Penyumbang Emisi Gas Rumah Kaca
Karhutla tidak hanya membumihanguskan lahan-lahan vegetasi, melainkan juga melepaskan karbon yang selama ini disimpan oleh vegetasi ke atmosfer. Dengan pembakaran maka karbon dioksida akan diemisikan sehingga konsentrasinya di atmosfer akan meningkat. Karbon dioksida merupakan salah satu jenis gas rumah kaca (GRK) yang bertanggung jawab atas fenomena efek rumah kaca dan pemanasan global yang kemudian dapat memicu percepatan perubahan iklim saat ini.
Berdasarkan catatan Kementrian Lingkungan Hidup dan Kehutanan (KLHK), kasus karhutla di Indonesia menghasilkan 41,4 juta ton CO2e pada tahun 2021. Kira-kira, sekianlah besaran karbon yang diemisikan akibat karhutla yang terjadi pada tahun ini, atau bahkan dapat lebih tinggi lagi.
Padahal Indonesia memiliki target untuk mencapai nol emisi pada tahun 2060. Pemerintah, swasta, dan organisasi nasional telah menyusun agenda-agenda untuk mencapai target tersebut, seperti mempersiapkan transisi menuju energi yang lebih ramah lingkungan dan mendorong penggunaan kendaraan listrik. Sayang sekali jika ambisi nol emisi tersebut mesti didisrupsi dengan bencana karhutla yang justru menyumbang emisi.
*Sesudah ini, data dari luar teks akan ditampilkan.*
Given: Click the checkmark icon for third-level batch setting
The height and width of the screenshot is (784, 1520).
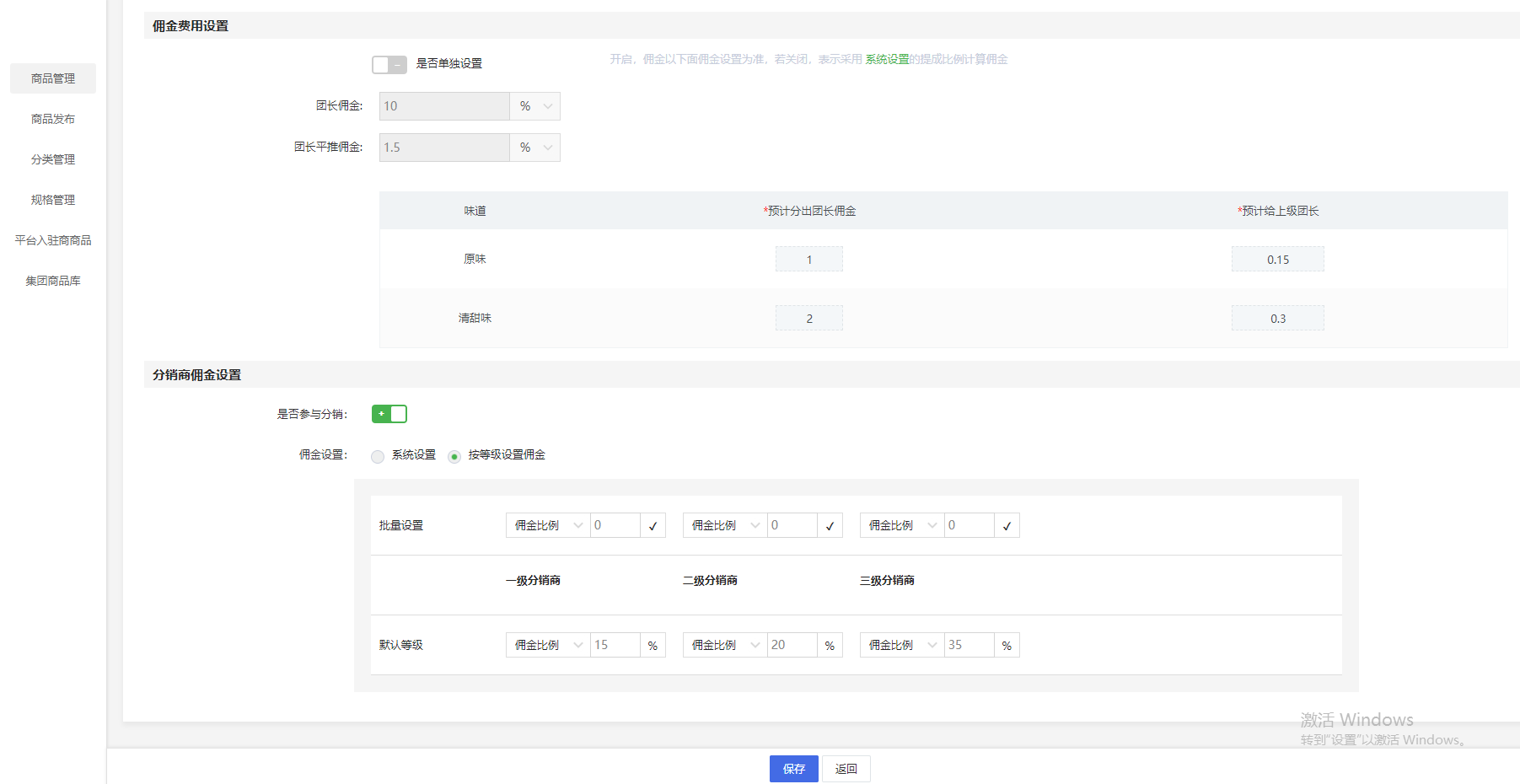Looking at the screenshot, I should (x=1007, y=526).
Siklus yang Tak Berkesudahan
Sudahlah fenomena El-Niño menyebabkan peningkatan suhu global, diperparah dengan karhutla yang melepaskan jutaan karbon dioksida ke atmosfer, akibatnya cuaca panas ekstrem tidak dapat terhindarkan. Pada September 2023, Badan Meteorologi, Klimatologi, dan Geofisika (BMKG) mencatat bahwa cuaca panas melanda di berbagai wilayah di Indonesia dengan suhu tertinggi mencapai 38℃. Cuaca panas tersebut tidak hanya dirasakan di wilayah sekitar kejadian karhutla, melainkan sampai di wilayah perkotaan yang notabene jauh dari area perhutanan.
Bagi masyarakat perkotaan, penggunaan alat pendingin merupakan solusi praktis untuk mengimbangi cuaca panas, baik menggunakan kipas angin maupun air conditioner (AC). Di sinilah masalah baru muncul. Dengan melihat kondisi kelistrikan di Indonesia yang masih menggunakan batu bara sebagai bahan bakar pembagkit listrik, konsumsi listrik yang berlebihan dari alat pendingin justru hanya akan menambah emisi karbon, yang pada akhirnya meningkatkan konsentrasi GRK dan berujung pada pemanasan global.
Selain itu, AC menggunakan chlorofluorocarbon (CFC) sebagai pendingin, yang juga merupakan salah satu GRK. Apabila AC digunakan dengan tidak bijak maka akan berpotensi untuk menguatkan efek rumah kaca dan pemanasan global. Bahkan dampak CFC dalam efek rumah kaca dan pemanasan global lebih tinggi daripada karbon dioksida.
Apa yang Bisa Kita Lakukan?
Berdasarkan survei “Climate Change in Indonesian Mind” yang dilakukan oleh Yale Program on Climate Change Communication, mayoritas masyarakat Indonesia (81%) khawatir terhadap bencana karhutla. Lantas, apa yang dapat kita lakukan?
Setiap orang memiliki perannya masing-masing. Di antara mereka yang duduk di pemerintahan dapat menyusun regulasi penanganan karhutla. Ada pula yang terjun langsung ke lapangan memadamkan api. Namun bagi masyarakat perkotaan yang tidak terkoneksi dengan hutan secara geografis, khususnya pemuda yang acap kali belum berkesempatan untuk duduk di kursi pemerintahan, mungkin bingung dengan bagaimana mereka bisa berkontribusi dalam aksi penyelamatan hutan dari kebakaran.
Namun jangan berkecil hati. Ada beberapa hal yang bisa pemuda perkotaan lakukan untuk dapat berkontribusi dalam menangani karhutla dan melindungi hutan dari ancaman kebakaran, di antaranya:
- Memperkaya wawasan terkait karhutla, mulai dari penyebab, pencegahan, dan mitigasinya.
- Mengedukasi masyarakat sekitar yang dapat dimulai dengan himbauan untuk tidak membakar sampah sembarangan, terutama saat musim kering.
- Mengkampanyekan kepedulian terhadap hutan dan ancaman kebakaran hutan melalui media sosial.
- Ikut serta dalam aksi donasi pohon sebagai bentuk upaya pemulihan hutan dan lahan pasca kebakaran.
Dengan El-Niño yang diprediksi akan masih berlanjut hingga tahun 2024, apakah kita mau membiarkan kasus karhutla terus meningkat? Yuk jaga hutan dari kebakaran, jaga hutan untuk iklim, dan ambil aksimu sekarang!